### TASK GOAL
Reproduce these lines word for word, covering every one of the records.

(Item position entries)
■ ■ ■
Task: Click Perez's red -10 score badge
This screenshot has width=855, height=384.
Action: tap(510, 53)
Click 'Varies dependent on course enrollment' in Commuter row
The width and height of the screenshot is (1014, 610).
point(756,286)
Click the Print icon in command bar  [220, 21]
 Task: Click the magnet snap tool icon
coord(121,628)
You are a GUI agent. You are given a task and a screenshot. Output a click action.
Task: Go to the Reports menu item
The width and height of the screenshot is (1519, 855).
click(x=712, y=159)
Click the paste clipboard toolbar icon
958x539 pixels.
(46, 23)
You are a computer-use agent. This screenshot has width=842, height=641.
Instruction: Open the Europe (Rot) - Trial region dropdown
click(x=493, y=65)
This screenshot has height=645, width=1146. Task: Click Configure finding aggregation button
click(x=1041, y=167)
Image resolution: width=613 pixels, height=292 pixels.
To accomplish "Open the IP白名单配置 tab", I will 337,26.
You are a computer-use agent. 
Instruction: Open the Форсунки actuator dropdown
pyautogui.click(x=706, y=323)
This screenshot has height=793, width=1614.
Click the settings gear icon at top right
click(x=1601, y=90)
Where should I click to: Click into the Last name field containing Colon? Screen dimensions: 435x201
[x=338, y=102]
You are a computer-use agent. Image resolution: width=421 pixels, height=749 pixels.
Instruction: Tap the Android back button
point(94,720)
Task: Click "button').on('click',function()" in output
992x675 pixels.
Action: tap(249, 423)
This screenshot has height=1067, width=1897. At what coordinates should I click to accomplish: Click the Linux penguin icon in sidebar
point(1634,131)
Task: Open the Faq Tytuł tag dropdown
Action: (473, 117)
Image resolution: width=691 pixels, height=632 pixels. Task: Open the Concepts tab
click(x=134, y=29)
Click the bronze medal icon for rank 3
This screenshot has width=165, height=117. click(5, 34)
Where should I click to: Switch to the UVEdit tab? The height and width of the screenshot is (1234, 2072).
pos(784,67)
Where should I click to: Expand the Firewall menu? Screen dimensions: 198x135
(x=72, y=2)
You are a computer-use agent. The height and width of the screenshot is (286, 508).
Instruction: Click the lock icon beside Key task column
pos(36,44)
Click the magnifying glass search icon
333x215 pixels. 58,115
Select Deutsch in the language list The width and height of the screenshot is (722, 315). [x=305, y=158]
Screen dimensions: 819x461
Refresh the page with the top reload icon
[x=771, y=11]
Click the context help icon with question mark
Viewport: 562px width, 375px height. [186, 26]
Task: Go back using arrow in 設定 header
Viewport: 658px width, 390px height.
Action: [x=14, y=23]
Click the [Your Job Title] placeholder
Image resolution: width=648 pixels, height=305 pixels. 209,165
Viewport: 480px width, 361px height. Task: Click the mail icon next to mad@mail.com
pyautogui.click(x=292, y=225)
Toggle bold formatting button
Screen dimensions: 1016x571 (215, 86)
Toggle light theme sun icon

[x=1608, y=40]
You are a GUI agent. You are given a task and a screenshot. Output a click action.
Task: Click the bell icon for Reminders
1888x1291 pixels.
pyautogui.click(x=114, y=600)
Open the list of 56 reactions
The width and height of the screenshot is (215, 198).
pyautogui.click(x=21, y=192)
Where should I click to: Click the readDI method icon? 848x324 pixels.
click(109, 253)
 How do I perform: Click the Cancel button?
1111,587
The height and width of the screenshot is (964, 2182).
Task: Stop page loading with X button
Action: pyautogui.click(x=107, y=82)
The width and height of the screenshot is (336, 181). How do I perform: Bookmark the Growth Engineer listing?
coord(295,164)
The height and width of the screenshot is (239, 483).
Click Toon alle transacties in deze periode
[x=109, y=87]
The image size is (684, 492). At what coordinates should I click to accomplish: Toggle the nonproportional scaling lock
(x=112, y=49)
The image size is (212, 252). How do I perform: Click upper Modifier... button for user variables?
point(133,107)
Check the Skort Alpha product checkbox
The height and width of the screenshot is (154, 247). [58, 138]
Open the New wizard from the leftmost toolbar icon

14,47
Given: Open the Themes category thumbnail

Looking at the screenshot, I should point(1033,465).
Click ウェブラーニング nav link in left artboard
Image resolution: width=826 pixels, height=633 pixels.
■ ■ ■
### THE REPLY
Task: Click Perez's red -10 score badge
This screenshot has width=855, height=384.
Action: tap(510, 53)
Click 'Varies dependent on course enrollment' in Commuter row
The width and height of the screenshot is (1014, 610).
point(756,286)
Click the Print icon in command bar  [220, 21]
 Task: Click the magnet snap tool icon
coord(121,628)
You are a GUI agent. You are given a task and a screenshot. Output a click action.
Task: Go to the Reports menu item
The width and height of the screenshot is (1519, 855).
click(x=712, y=159)
Click the paste clipboard toolbar icon
958x539 pixels.
(46, 23)
You are a computer-use agent. This screenshot has width=842, height=641.
Instruction: Open the Europe (Rot) - Trial region dropdown
click(x=493, y=65)
This screenshot has height=645, width=1146. Task: Click Configure finding aggregation button
click(x=1041, y=167)
Image resolution: width=613 pixels, height=292 pixels.
To accomplish "Open the IP白名单配置 tab", I will 337,26.
You are a computer-use agent. 
Instruction: Open the Форсунки actuator dropdown
pyautogui.click(x=706, y=323)
This screenshot has height=793, width=1614.
Click the settings gear icon at top right
click(x=1601, y=90)
Where should I click to: Click into the Last name field containing Colon? Screen dimensions: 435x201
[x=338, y=102]
You are a computer-use agent. Image resolution: width=421 pixels, height=749 pixels.
Instruction: Tap the Android back button
point(94,720)
Task: Click "button').on('click',function()" in output
992x675 pixels.
Action: tap(249, 423)
This screenshot has height=1067, width=1897. At what coordinates should I click to accomplish: Click the Linux penguin icon in sidebar
point(1634,131)
Task: Open the Faq Tytuł tag dropdown
Action: (473, 117)
Image resolution: width=691 pixels, height=632 pixels. Task: Open the Concepts tab
click(x=134, y=29)
Click the bronze medal icon for rank 3
This screenshot has width=165, height=117. click(5, 34)
Where should I click to: Switch to the UVEdit tab? The height and width of the screenshot is (1234, 2072).
pos(784,67)
Where should I click to: Expand the Firewall menu? Screen dimensions: 198x135
(x=72, y=2)
You are a computer-use agent. The height and width of the screenshot is (286, 508).
Instruction: Click the lock icon beside Key task column
pos(36,44)
Click the magnifying glass search icon
333x215 pixels. 58,115
Select Deutsch in the language list The width and height of the screenshot is (722, 315). [x=305, y=158]
Screen dimensions: 819x461
Refresh the page with the top reload icon
[x=771, y=11]
Click the context help icon with question mark
Viewport: 562px width, 375px height. [186, 26]
Task: Go back using arrow in 設定 header
Viewport: 658px width, 390px height.
Action: [x=14, y=23]
Click the [Your Job Title] placeholder
Image resolution: width=648 pixels, height=305 pixels. 209,165
Viewport: 480px width, 361px height. Task: Click the mail icon next to mad@mail.com
pyautogui.click(x=292, y=225)
Toggle bold formatting button
Screen dimensions: 1016x571 (215, 86)
Toggle light theme sun icon

[x=1608, y=40]
You are a GUI agent. You are given a task and a screenshot. Output a click action.
Task: Click the bell icon for Reminders
1888x1291 pixels.
pyautogui.click(x=114, y=600)
Open the list of 56 reactions
The width and height of the screenshot is (215, 198).
pyautogui.click(x=21, y=192)
Where should I click to: Click the readDI method icon? 848x324 pixels.
click(109, 253)
 How do I perform: Click the Cancel button?
1111,587
The height and width of the screenshot is (964, 2182).
Task: Stop page loading with X button
Action: pyautogui.click(x=107, y=82)
The width and height of the screenshot is (336, 181). How do I perform: Bookmark the Growth Engineer listing?
coord(295,164)
The height and width of the screenshot is (239, 483).
Click Toon alle transacties in deze periode
[x=109, y=87]
The image size is (684, 492). At what coordinates should I click to accomplish: Toggle the nonproportional scaling lock
(x=112, y=49)
The image size is (212, 252). How do I perform: Click upper Modifier... button for user variables?
point(133,107)
Check the Skort Alpha product checkbox
The height and width of the screenshot is (154, 247). [58, 138]
Open the New wizard from the leftmost toolbar icon

14,47
Given: Open the Themes category thumbnail

Looking at the screenshot, I should point(1033,465).
Click ウェブラーニング nav link in left artboard
Image resolution: width=826 pixels, height=633 pixels.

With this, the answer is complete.